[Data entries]
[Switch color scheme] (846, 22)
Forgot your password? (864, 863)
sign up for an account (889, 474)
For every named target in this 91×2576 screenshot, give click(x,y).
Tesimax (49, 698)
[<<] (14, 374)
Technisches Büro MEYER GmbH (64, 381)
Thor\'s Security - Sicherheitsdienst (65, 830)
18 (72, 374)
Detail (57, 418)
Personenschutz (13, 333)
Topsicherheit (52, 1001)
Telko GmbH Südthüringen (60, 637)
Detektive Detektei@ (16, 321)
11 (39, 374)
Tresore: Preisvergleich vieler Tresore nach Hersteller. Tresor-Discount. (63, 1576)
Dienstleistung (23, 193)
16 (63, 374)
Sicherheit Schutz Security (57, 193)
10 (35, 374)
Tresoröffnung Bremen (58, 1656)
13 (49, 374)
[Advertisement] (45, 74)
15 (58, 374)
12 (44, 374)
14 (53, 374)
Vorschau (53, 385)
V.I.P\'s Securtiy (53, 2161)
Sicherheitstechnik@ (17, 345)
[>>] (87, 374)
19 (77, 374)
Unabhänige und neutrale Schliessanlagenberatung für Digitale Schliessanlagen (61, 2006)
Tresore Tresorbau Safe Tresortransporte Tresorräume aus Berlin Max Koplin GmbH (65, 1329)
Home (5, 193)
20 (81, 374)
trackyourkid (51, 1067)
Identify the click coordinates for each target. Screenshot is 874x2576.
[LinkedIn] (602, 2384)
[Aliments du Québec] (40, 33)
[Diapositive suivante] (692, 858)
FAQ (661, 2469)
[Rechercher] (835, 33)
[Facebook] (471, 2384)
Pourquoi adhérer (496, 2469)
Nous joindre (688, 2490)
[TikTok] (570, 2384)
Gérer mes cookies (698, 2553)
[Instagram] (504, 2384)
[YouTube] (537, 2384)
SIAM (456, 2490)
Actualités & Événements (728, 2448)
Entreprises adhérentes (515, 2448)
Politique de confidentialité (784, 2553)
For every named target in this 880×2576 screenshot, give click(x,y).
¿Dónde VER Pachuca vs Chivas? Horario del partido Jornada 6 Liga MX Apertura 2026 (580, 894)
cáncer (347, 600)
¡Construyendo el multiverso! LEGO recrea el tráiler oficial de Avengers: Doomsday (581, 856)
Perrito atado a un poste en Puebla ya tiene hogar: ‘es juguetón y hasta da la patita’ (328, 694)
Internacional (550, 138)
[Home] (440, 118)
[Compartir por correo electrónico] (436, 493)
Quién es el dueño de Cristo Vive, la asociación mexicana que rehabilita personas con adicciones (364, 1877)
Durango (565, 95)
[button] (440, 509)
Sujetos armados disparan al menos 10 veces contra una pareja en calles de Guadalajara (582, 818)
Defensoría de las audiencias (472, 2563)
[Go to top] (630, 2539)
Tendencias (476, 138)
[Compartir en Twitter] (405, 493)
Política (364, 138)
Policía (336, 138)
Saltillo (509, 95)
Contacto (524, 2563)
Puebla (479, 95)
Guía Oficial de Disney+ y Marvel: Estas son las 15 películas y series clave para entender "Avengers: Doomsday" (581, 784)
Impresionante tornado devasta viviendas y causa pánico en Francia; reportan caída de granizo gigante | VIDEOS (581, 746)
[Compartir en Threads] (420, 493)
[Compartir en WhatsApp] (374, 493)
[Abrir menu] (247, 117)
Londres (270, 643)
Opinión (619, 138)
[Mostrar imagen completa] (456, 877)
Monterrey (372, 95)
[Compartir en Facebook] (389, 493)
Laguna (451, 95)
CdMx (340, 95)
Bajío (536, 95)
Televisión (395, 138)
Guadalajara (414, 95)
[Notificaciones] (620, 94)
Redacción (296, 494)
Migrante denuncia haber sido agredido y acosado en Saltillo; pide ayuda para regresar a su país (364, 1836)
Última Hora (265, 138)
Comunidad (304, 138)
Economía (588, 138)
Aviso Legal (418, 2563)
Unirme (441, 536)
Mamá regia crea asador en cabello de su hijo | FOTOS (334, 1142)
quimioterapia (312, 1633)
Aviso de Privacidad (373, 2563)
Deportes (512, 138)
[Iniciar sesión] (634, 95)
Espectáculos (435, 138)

Task goal —
What is the number of lines in the preceding entries that hold the string "this"? Give it alone.

Reply to the exercise —
2